◆ **PROVIDED TEXT**
☆ ☆ ☆ ☆
Moderate rheumatoid arthritis

On June 3, 2015, Healthline hosted a Google+ Hangout with patient blogger Ashley Boynes-Shuck and board-certified rheumatologist Dr. David Curtis. The topic was managing moderate rheumatoid arthritis (RA).

As a health advocate focusing on arthritis and other autoimmune diseases, Ashley shares inspirational and helpful information about living with RA through her humorous blog, Arthritis Ashley, and her newly published book, “Sick Idiot.” Dr. Curtis sees patients dealing with various rheumatic diseases at his San Francisco private practice, but specializes in RA along with spondylitis and psoriatic arthritis.

Here are the four key takeaways from the Hangout:

1. Coping with RA

Everyone will handle their RA symptoms differently, but many people find that getting enough rest is key to coping with the condition. Dr. Curtis mentions, however, that some of his patients are still surprised by how RA impacts their day-to-day lives. You’ll likely feel limited by what you can do, both at home and at work, because of your pain and fatigue. Pacing yourself can make some of these activities easier.

2. Finding a treatment plan

The goal of treatment is to suppress the disease, but finding a treatment that works for you can take time. As Ashley knows firsthand, this can be frustrating, especially since flare-ups can “come out of nowhere.” Having an open and honest discussion with your rheumatologist is important to managing treatment. The two of you can work together to find a treatment plan that’s best for you.

3. Speaking up

While your first reaction may be to hide your symptoms, don’t be afraid to tell your family, friends, and coworkers about your RA. They’re probably looking for ways to help you. And being honest shows that you’re not embarrassed about your condition.

4. Connecting with others

While living with RA is challenging, know that you’re not alone. Talking about your symptoms and pain with someone who also has RA can be helpful. Try reaching out and finding a support group, either in your local community or online. You can also connect with other RA patients via social media. Just knowing that there are others who are dealing with similar issues can make you feel better about your condition. As Ashley says, while her blog helps others, it also helps her. Ask your rheumatologist about helpful resources and ask if there are any support groups in your local area.
☆ ☆ ☆ ☆
◆ **DATA UNDER STUDY**
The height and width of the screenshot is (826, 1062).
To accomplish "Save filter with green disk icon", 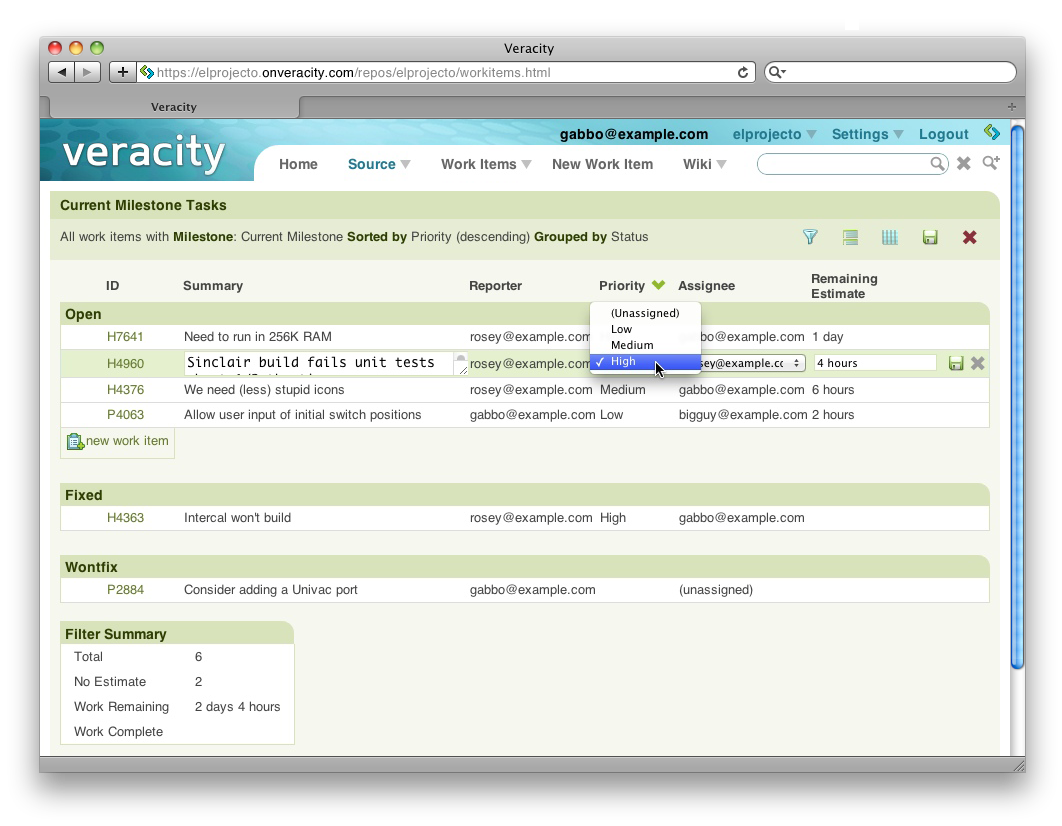I will click(930, 237).
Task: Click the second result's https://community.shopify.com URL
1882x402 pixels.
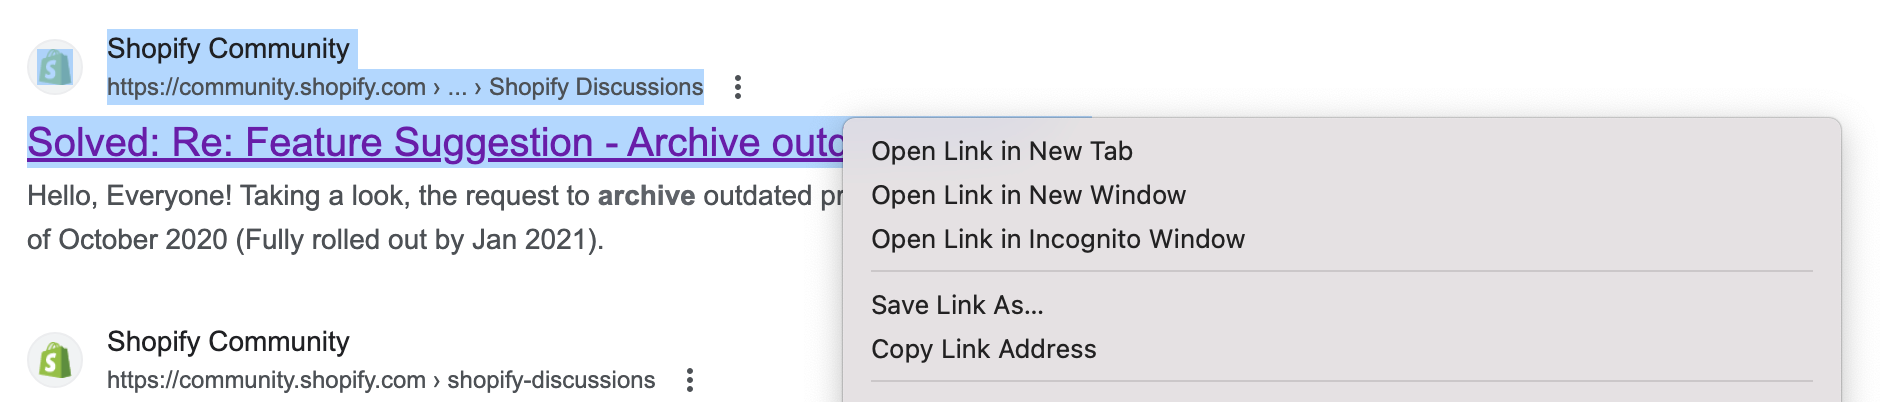Action: click(x=266, y=380)
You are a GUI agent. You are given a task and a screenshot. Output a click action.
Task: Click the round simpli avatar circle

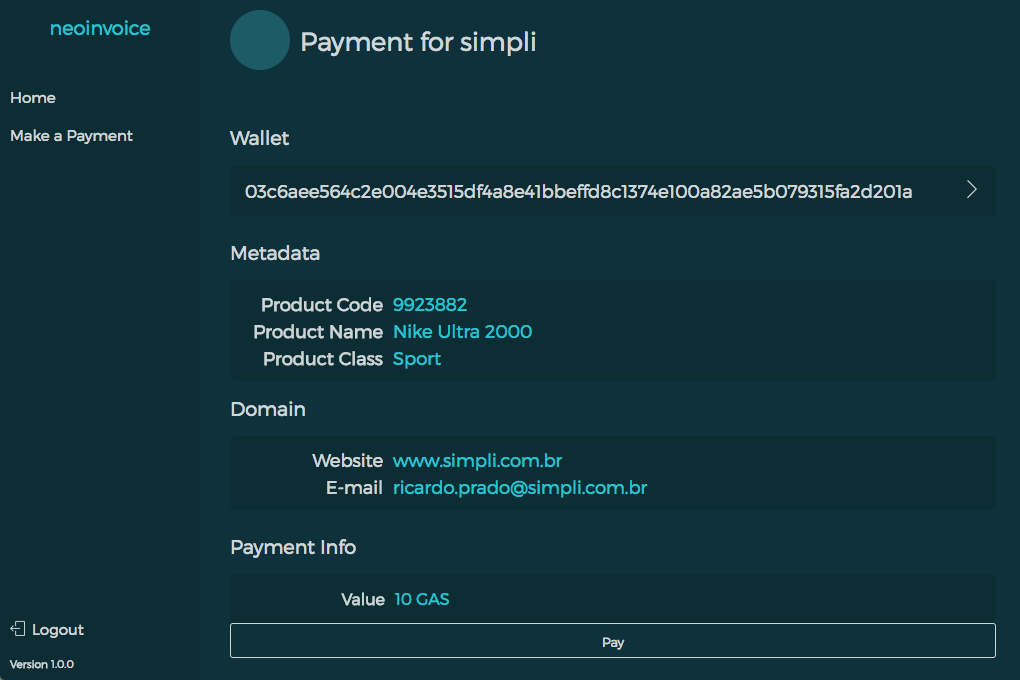[260, 40]
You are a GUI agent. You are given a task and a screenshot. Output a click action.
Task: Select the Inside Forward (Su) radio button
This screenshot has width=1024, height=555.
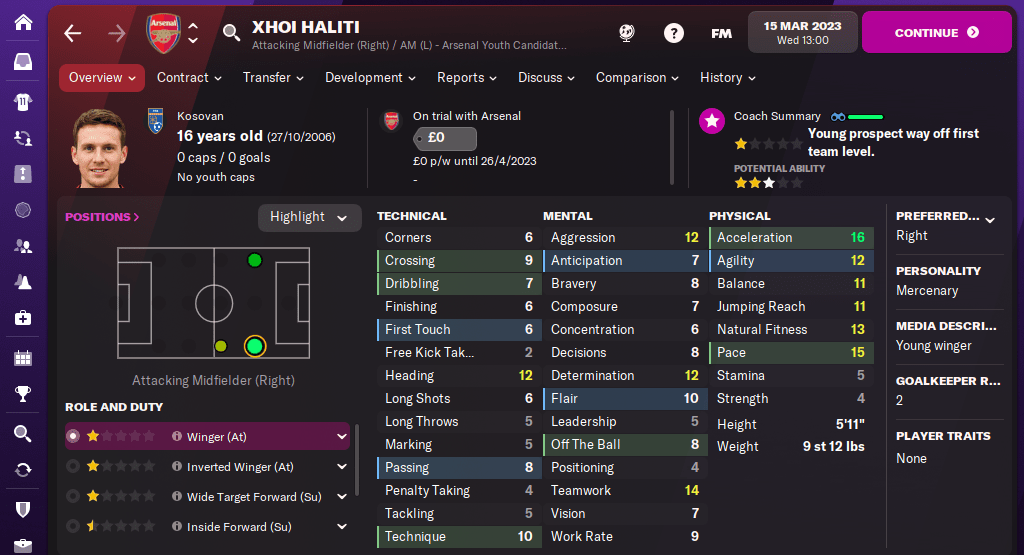pos(72,527)
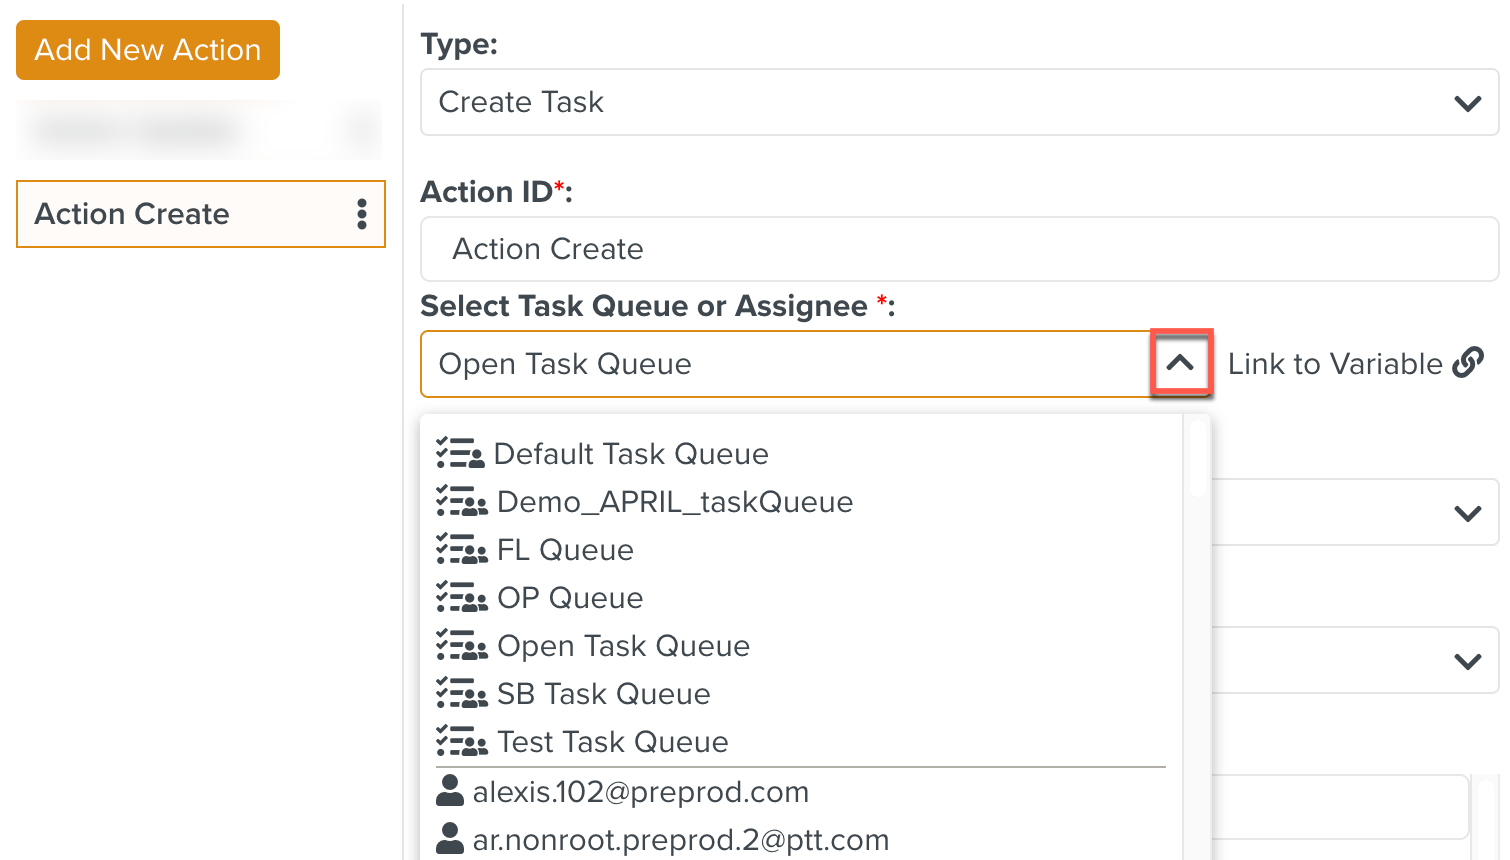The height and width of the screenshot is (860, 1510).
Task: Open the three-dot menu on Action Create
Action: (x=362, y=214)
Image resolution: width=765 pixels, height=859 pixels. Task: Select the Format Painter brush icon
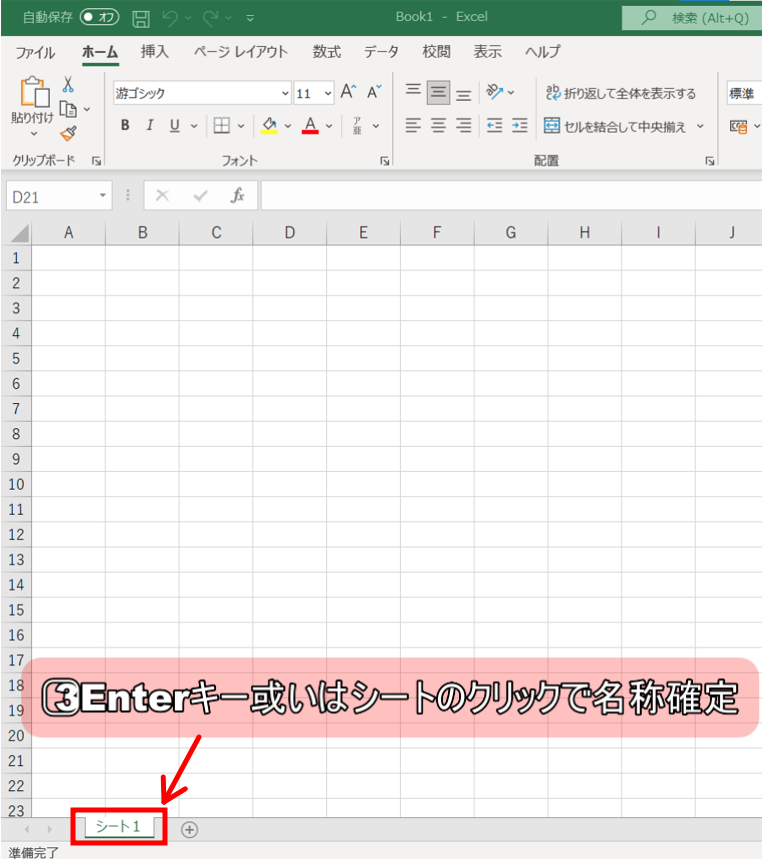point(68,133)
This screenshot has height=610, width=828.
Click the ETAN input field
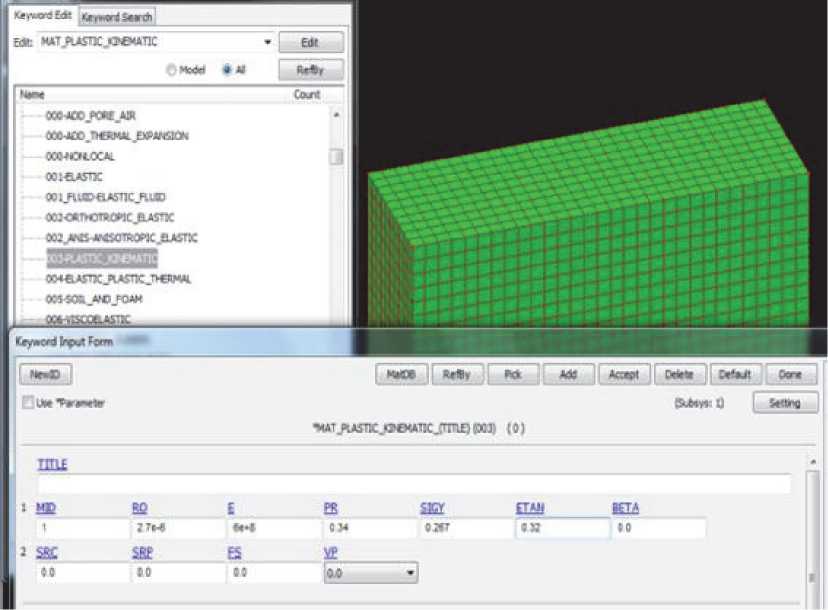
☆ ☆ ☆ ☆
◆ **TASK ITEM A**
Rewrite the paragraph of the rheumatoid arthritis text that begins "Everyone will handle their RA symptoms differently" in a shorter form that keeps its main facts.
◆ **TASK ITEM B**
Reproduce the portion of the rheumatoid arthritis text starting at "While living with" and ending at "your local area.".

◆ **FINAL ANSWER A**
People cope with RA symptoms in different ways, but many find enough rest essential. Dr. Curtis notes that some patients are still surprised by how much RA affects daily life. Pain and fatigue will likely limit what you can do at home and at work, and pacing yourself can make some activities easier.

◆ **FINAL ANSWER B**
While living with RA is challenging, know that you’re not alone. Talking about your symptoms and pain with someone who also has RA can be helpful. Try reaching out and finding a support group, either in your local community or online. You can also connect with other RA patients via social media. Just knowing that there are others who are dealing with similar issues can make you feel better about your condition. As Ashley says, while her blog helps others, it also helps her. Ask your rheumatologist about helpful resources and ask if there are any support groups in your local area.